■ **Your task**:
Transcribe only the lines of the listing below from the one holding "Given: Click the Monitor Name column header" through the one holding "Task: Click Add New Work sidebar link", inclusive, without any change.
--- START ---
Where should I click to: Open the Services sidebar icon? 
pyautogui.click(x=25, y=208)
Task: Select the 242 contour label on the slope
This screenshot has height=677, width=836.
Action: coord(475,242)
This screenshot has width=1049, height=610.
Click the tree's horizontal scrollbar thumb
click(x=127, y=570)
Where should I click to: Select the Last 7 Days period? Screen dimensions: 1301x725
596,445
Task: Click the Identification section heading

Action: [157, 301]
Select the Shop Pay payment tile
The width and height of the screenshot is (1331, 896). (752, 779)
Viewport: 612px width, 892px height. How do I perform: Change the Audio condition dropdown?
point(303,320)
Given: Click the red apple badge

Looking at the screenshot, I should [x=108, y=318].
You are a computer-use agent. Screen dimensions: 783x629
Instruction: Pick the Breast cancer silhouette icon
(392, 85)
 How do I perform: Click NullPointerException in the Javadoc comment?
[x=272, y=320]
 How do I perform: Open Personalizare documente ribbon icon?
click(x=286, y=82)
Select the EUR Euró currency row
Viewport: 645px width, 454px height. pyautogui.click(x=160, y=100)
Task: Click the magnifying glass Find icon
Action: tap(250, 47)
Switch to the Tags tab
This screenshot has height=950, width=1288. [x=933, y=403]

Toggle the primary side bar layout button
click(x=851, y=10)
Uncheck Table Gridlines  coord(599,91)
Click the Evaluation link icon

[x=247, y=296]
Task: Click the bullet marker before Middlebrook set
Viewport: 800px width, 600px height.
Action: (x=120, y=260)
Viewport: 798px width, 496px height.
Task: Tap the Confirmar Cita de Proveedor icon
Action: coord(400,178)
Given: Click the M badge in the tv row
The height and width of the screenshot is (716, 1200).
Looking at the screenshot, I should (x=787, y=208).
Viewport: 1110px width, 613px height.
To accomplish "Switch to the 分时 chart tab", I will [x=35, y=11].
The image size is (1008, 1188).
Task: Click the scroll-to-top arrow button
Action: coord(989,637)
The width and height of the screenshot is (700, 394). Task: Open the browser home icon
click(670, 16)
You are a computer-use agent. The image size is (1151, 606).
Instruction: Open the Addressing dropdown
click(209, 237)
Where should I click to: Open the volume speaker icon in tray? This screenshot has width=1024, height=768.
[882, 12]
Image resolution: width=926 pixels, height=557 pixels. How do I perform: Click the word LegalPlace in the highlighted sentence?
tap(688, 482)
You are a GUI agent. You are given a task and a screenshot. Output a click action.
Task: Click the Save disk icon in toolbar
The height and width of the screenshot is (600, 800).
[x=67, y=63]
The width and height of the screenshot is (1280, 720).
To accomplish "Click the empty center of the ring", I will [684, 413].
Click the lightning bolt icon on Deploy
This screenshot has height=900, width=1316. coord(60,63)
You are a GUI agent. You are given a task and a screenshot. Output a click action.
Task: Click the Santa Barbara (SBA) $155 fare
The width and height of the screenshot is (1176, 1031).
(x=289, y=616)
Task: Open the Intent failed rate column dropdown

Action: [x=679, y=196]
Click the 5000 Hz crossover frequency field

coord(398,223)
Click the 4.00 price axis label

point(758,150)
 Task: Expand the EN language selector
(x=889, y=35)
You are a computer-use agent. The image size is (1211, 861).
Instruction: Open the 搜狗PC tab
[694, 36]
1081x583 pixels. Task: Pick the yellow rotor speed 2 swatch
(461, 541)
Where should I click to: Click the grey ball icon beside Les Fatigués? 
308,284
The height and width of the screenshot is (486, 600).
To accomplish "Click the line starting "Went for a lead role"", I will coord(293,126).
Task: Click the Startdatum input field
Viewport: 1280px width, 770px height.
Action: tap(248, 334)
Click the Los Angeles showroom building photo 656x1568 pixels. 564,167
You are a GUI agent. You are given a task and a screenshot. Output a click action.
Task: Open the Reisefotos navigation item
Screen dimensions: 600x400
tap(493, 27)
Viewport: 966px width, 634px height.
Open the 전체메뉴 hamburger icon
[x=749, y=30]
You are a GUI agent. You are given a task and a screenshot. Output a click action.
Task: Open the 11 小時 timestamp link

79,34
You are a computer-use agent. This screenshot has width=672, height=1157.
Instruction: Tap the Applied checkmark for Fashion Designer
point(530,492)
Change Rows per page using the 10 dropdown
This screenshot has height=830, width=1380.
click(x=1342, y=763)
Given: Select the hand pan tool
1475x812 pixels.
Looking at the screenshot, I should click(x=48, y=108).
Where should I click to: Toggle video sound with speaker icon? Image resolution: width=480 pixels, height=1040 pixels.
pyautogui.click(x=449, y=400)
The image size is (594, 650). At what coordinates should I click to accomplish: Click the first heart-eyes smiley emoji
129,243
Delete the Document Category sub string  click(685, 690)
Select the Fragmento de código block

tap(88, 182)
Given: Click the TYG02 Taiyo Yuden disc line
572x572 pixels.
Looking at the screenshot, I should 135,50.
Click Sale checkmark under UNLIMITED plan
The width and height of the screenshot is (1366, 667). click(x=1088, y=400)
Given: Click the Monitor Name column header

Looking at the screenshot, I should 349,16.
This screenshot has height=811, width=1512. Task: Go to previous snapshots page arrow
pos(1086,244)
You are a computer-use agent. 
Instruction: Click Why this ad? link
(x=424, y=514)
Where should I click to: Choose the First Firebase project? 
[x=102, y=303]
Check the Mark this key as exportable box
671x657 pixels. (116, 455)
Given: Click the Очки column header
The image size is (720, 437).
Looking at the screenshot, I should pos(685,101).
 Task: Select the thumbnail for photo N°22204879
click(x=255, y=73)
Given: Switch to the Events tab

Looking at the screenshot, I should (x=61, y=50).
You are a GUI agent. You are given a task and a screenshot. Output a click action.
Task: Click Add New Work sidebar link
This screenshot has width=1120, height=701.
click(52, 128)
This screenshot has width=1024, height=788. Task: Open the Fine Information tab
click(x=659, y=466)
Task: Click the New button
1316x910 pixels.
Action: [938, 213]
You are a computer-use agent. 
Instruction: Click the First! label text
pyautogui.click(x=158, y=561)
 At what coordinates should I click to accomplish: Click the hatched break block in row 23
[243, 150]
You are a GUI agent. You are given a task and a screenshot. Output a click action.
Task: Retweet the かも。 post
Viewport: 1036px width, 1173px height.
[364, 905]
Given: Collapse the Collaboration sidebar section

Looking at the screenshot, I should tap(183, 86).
--- END ---
■ **Task answer**:
Given: Click the Monitor Name column header

Looking at the screenshot, I should 349,16.
This screenshot has height=811, width=1512. Task: Go to previous snapshots page arrow
pos(1086,244)
You are a computer-use agent. 
Instruction: Click Why this ad? link
(x=424, y=514)
Where should I click to: Choose the First Firebase project? 
[x=102, y=303]
Check the Mark this key as exportable box
671x657 pixels. (116, 455)
Given: Click the Очки column header
The image size is (720, 437).
Looking at the screenshot, I should pos(685,101).
 Task: Select the thumbnail for photo N°22204879
click(x=255, y=73)
Given: Switch to the Events tab

Looking at the screenshot, I should (x=61, y=50).
You are a GUI agent. You are given a task and a screenshot. Output a click action.
Task: Click Add New Work sidebar link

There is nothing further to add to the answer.